Journal of Behavioral Addictions (published online ahead of print 2023). doi: https://doi.org/10.1556/2006.2023.00008
Authors: Per Görts, Josephine Savard, Katarina Görts-Öberg,Cecilia Dhejne, Stefan Arver, Jussi Jokinen, Martin Ingvar, and Christoph Abé
CSBD is associated with structural brain differences, which contributes to a better understanding of CSBD and encourages further clarifications of the neurobiological mechanisms underlying the disorder.
CSBD symptoms were more severe in individuals displaying more pronounced cortical variations.
Results from previous studies and the present study are in line with the notion that CSBD is associated with brain alterations in areas implicated in sensitization, habituation, impulse control, and reward processing.
Our findings suggest that CSBD is associated with structural brain differences. This study provides valuable insights into a largely unexplored field of clinical relevance and encourages further clarifications of the neurobiological mechanisms underlying CSBD, which is a prerequisite for improving future treatment outcomes. The findings may also contribute to ongoing discussion around whether the current classification of CSBD as an impulse-control disorder is reasonable.
Background and aims
Compulsive sexual behavior disorder (CSBD) has been included as an impulse control disorder in the International Classification of Diseases (ICD-11). However, the neurobiological mechanisms underlying CSBD remain largely unknown, and given previous indications of addiction-like mechanisms at play, the aim of the present study was to investigate if CSBD is associated with structural brain differences in regions involved in reward processing.
We analyzed structural MRI data of 22 male CSBD patients (mean = 38.7 years, SD = 11.7) and 20 matched healthy controls (HC; mean = 37.6 years, SD = 8.5). Main outcome measures were regional cortical thickness and surface area. We also tested for case-control differences in subcortical structures and the effects of demographic and clinical variables, such as CSBD symptom severity, on neuroimaging outcomes. Moreover, we explored case-control differences in regions outside our hypothesis including white matter.
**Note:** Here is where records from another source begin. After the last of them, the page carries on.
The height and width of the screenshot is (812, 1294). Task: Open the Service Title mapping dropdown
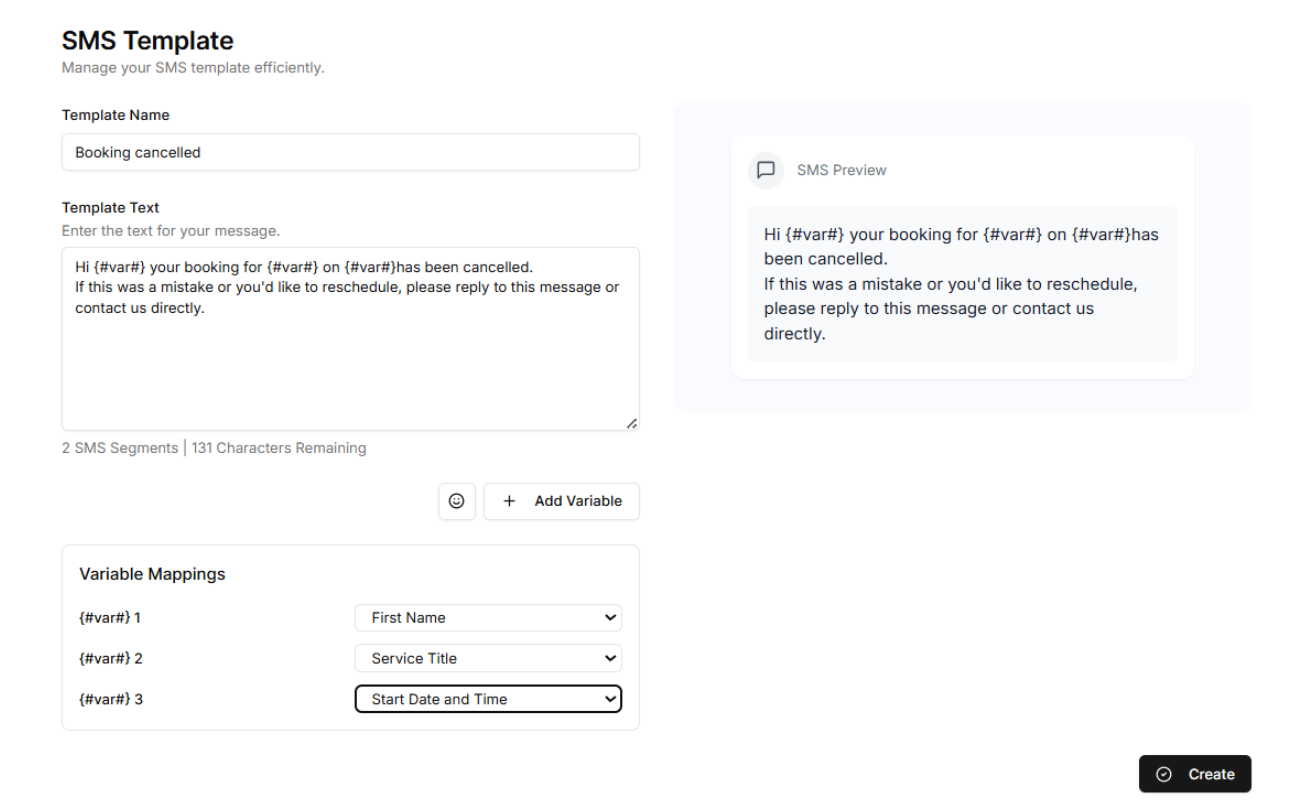coord(488,659)
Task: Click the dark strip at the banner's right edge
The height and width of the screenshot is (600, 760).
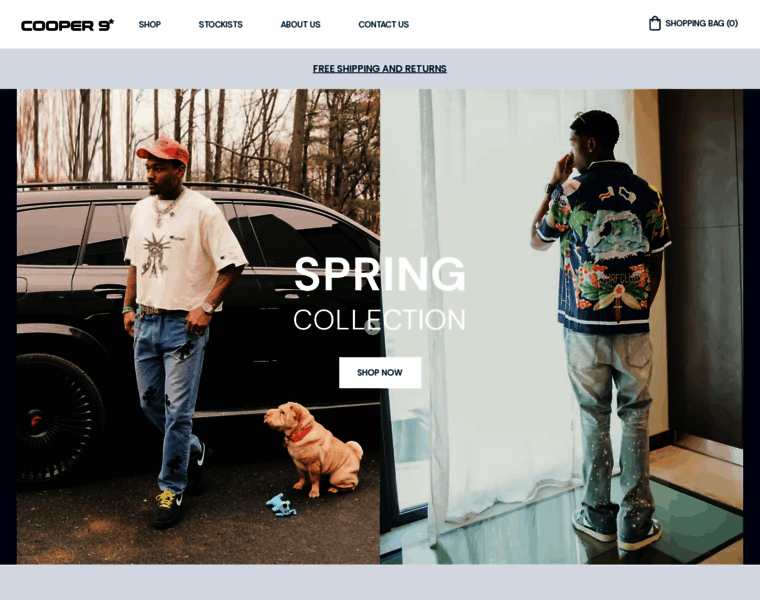Action: click(751, 326)
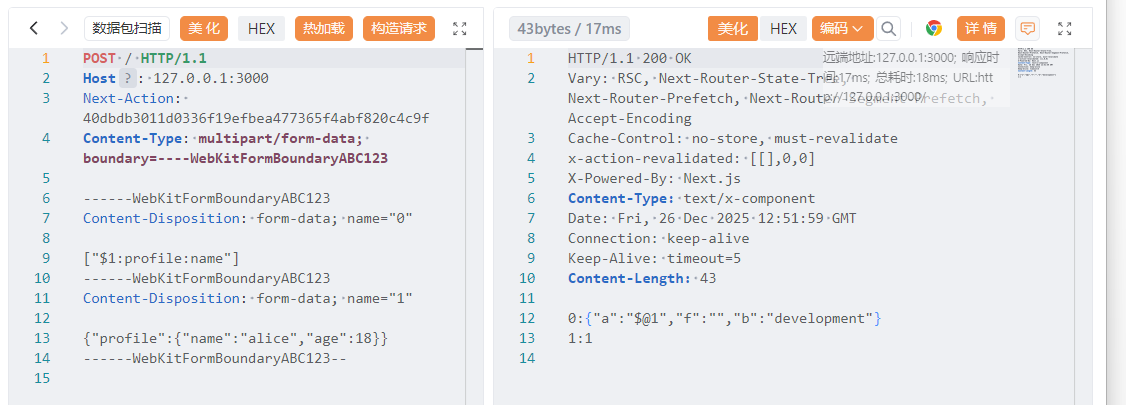Toggle 美化 beautify in response panel
Image resolution: width=1126 pixels, height=405 pixels.
tap(733, 29)
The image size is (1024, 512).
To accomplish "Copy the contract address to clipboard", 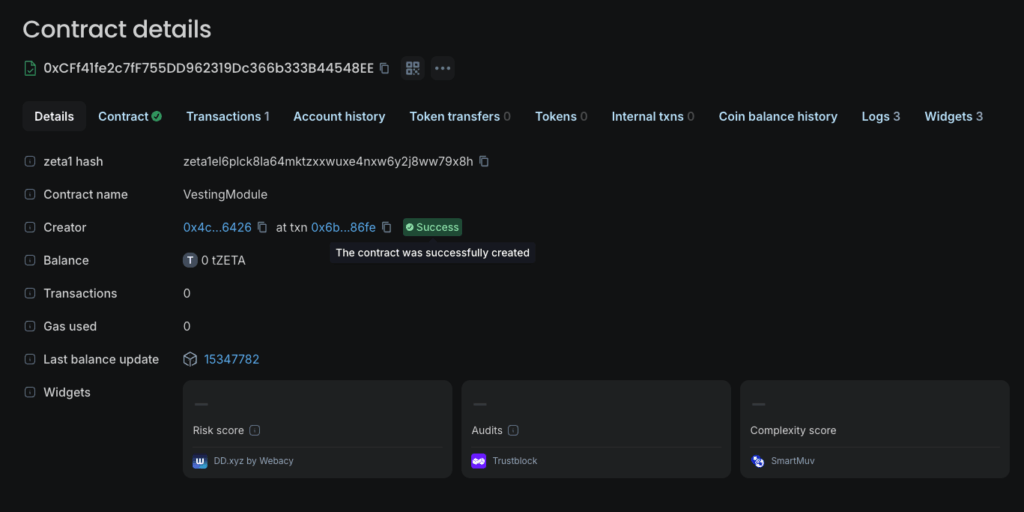I will tap(385, 68).
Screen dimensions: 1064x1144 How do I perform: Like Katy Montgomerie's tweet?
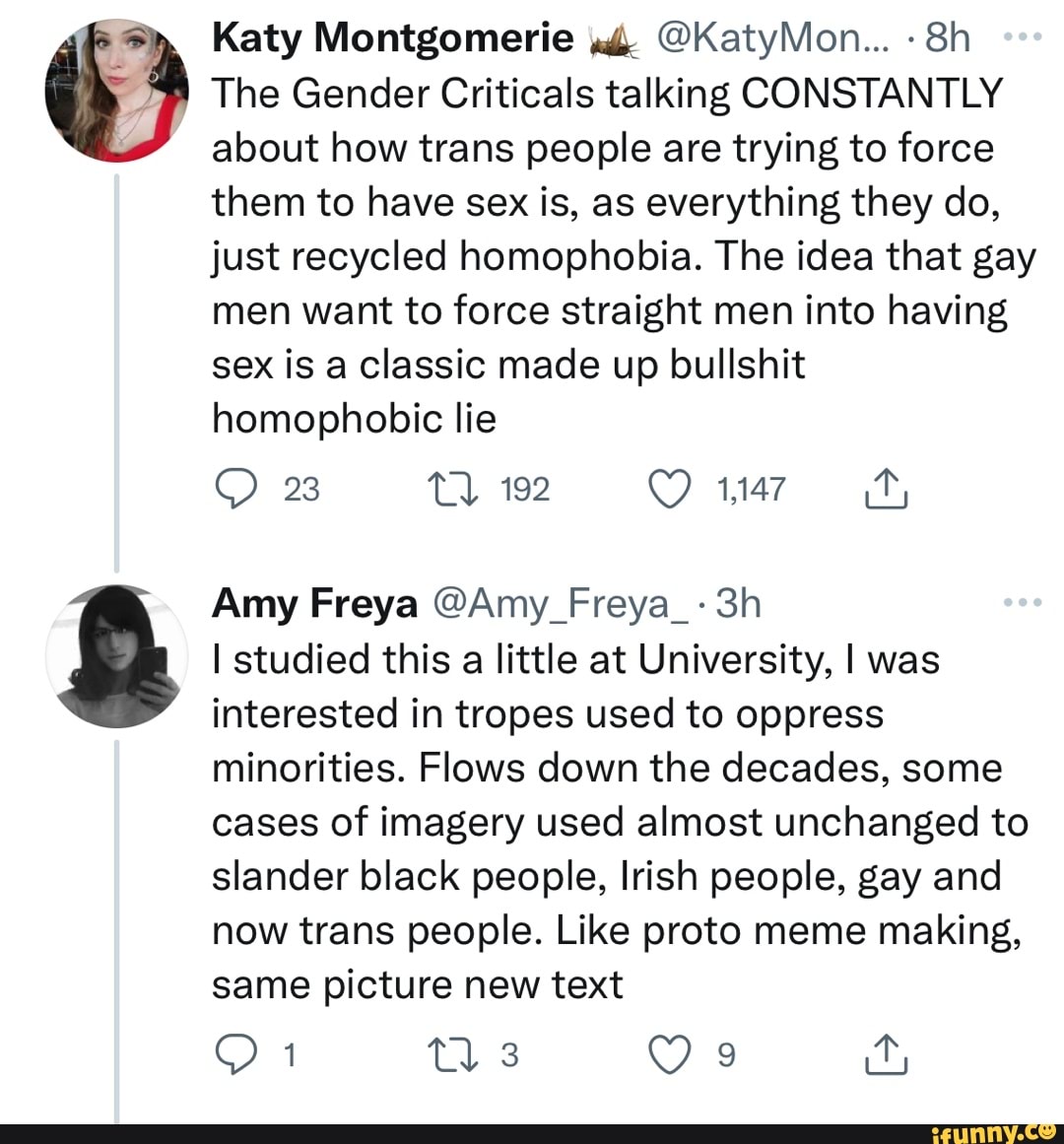(x=670, y=490)
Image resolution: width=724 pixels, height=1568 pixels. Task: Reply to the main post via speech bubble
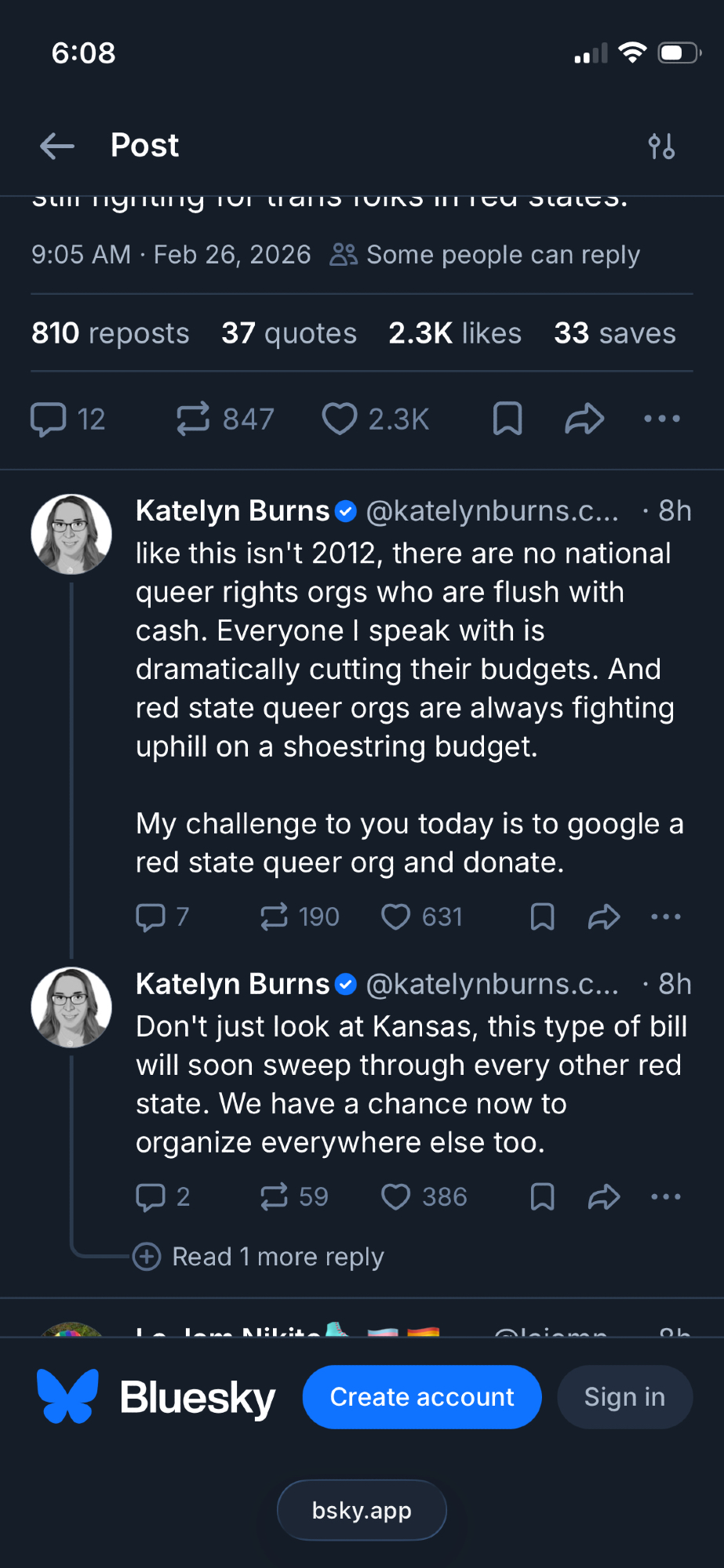[x=48, y=419]
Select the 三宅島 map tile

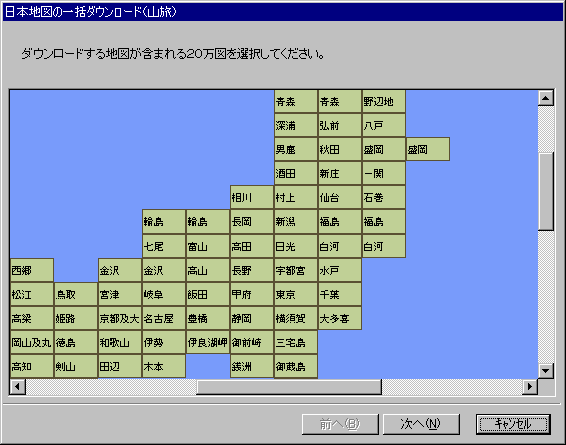pos(296,342)
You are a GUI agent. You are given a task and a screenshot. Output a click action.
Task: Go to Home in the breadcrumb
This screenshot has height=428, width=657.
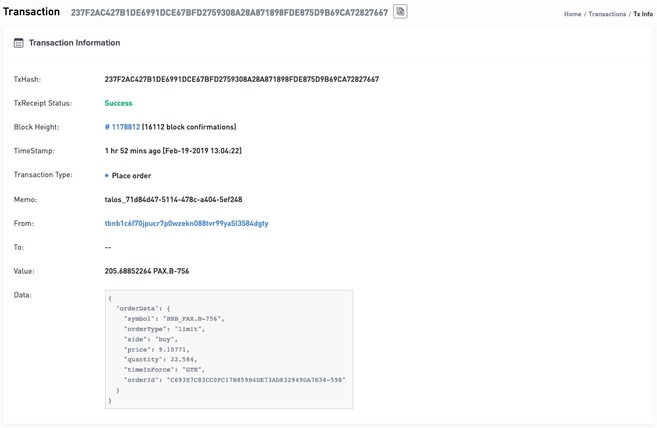point(572,14)
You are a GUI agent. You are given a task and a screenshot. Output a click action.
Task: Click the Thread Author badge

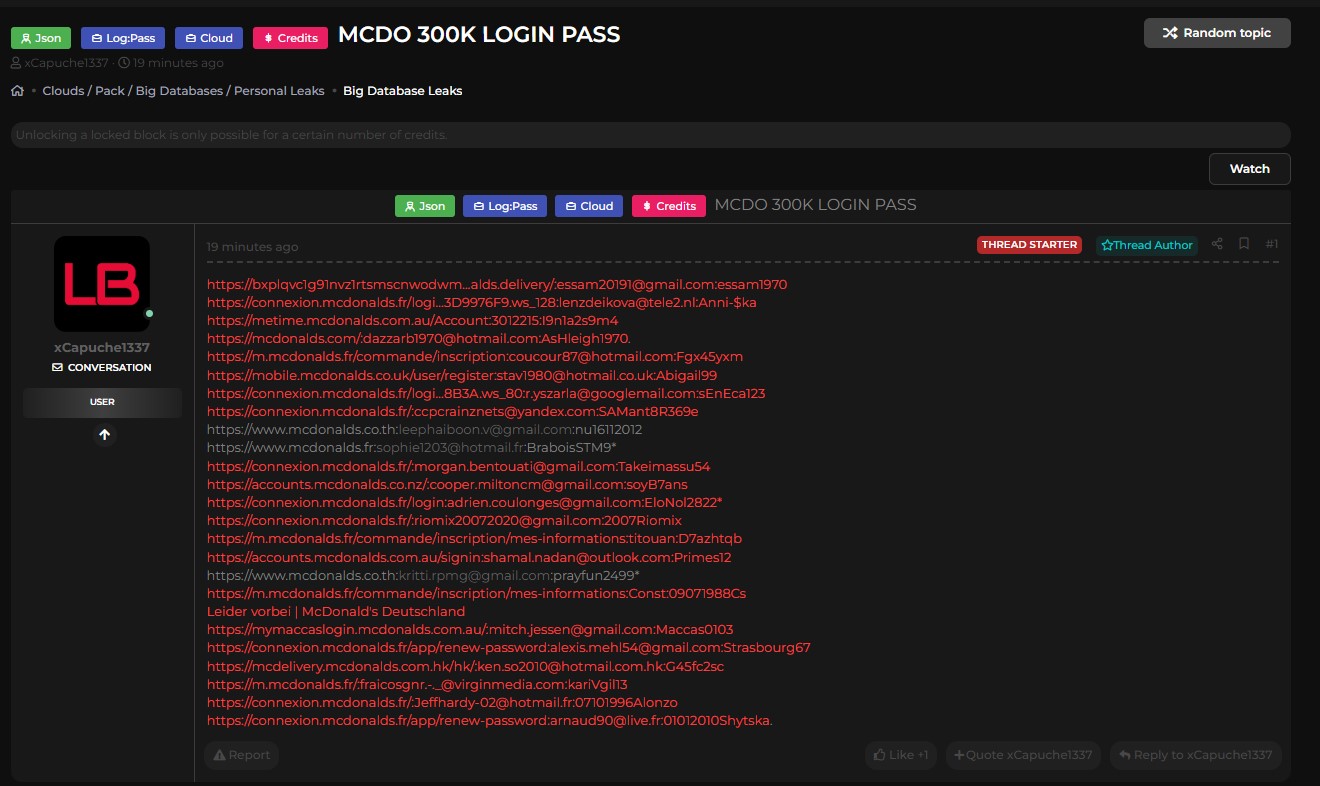(x=1146, y=245)
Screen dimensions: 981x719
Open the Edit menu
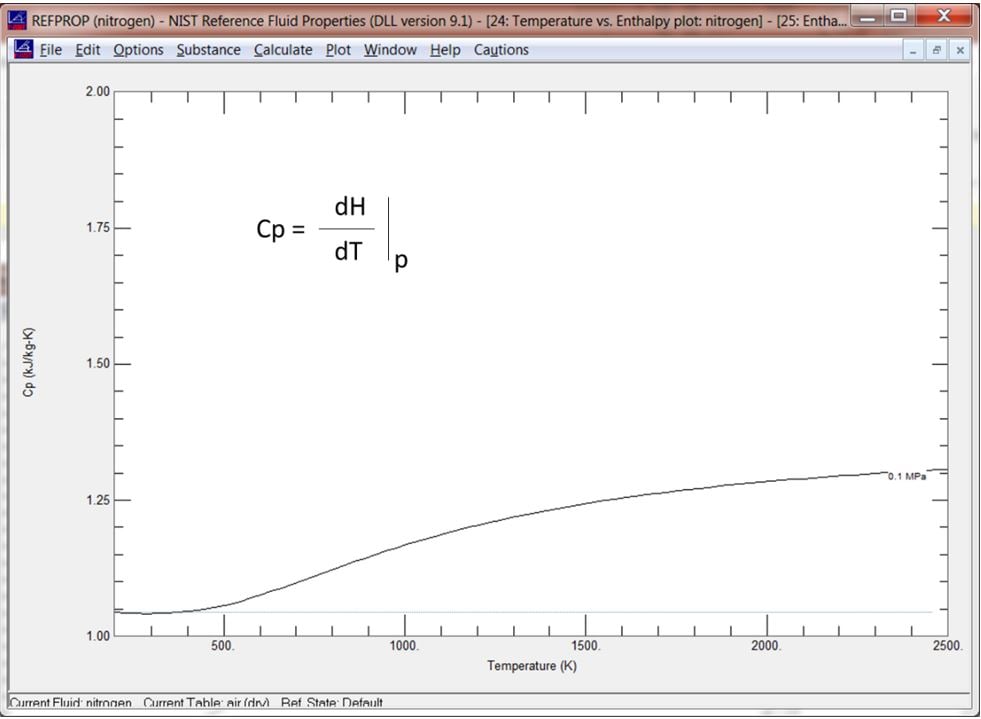click(88, 49)
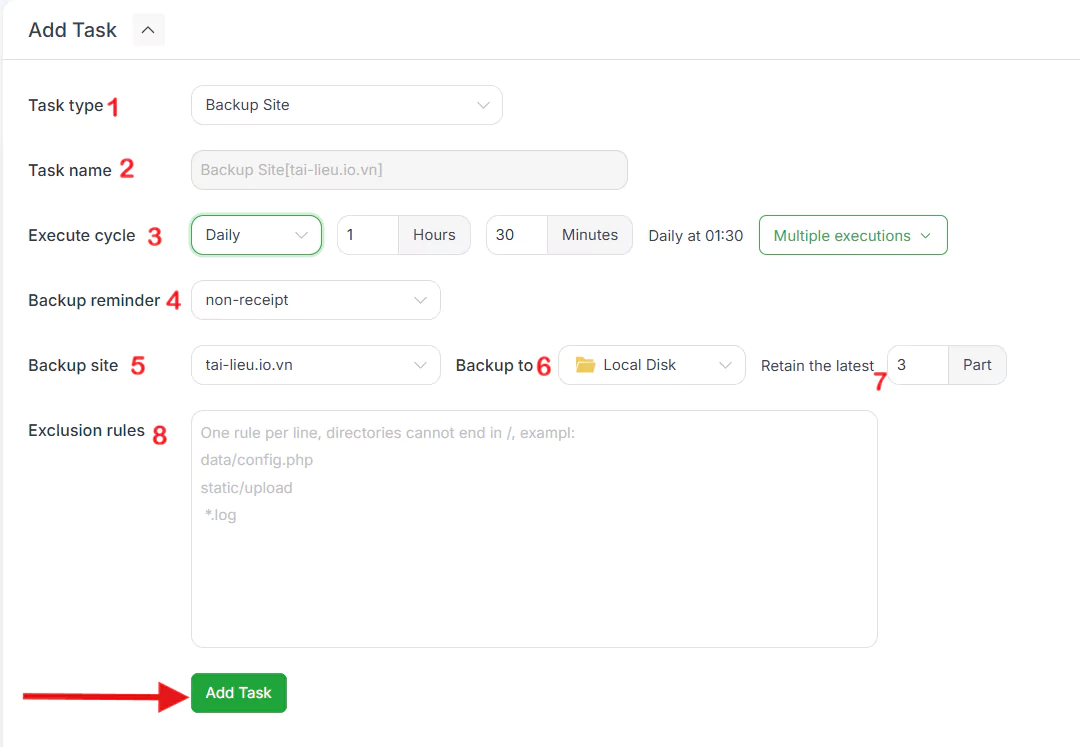This screenshot has width=1080, height=747.
Task: Open the Backup to Local Disk dropdown arrow
Action: [x=725, y=365]
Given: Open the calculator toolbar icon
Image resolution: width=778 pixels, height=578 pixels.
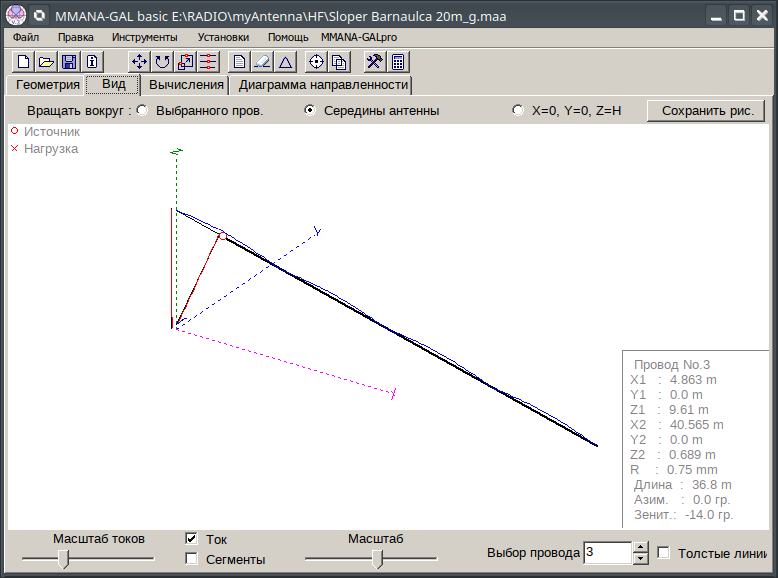Looking at the screenshot, I should [398, 62].
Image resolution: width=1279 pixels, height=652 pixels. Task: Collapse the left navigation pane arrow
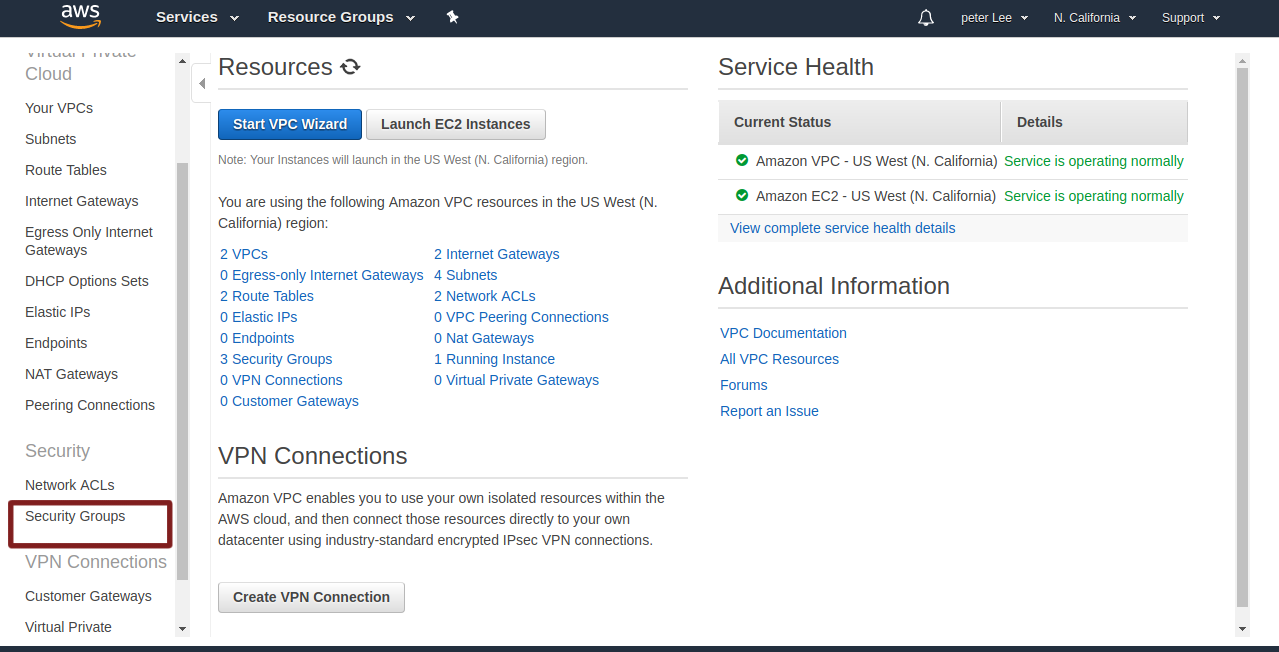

CSBD patients had significantly lower cortical surface area in right posterior cingulate cortex than HC. We found negative correlations between right posterior cingulate area and CSBD symptoms scores. There were no group differences in subcortical volume.
Our findings suggest that CSBD is associated with structural brain differences, which contributes to a better understanding of CSBD and encourages further clarifications of the neurobiological mechanisms underlying the disorder.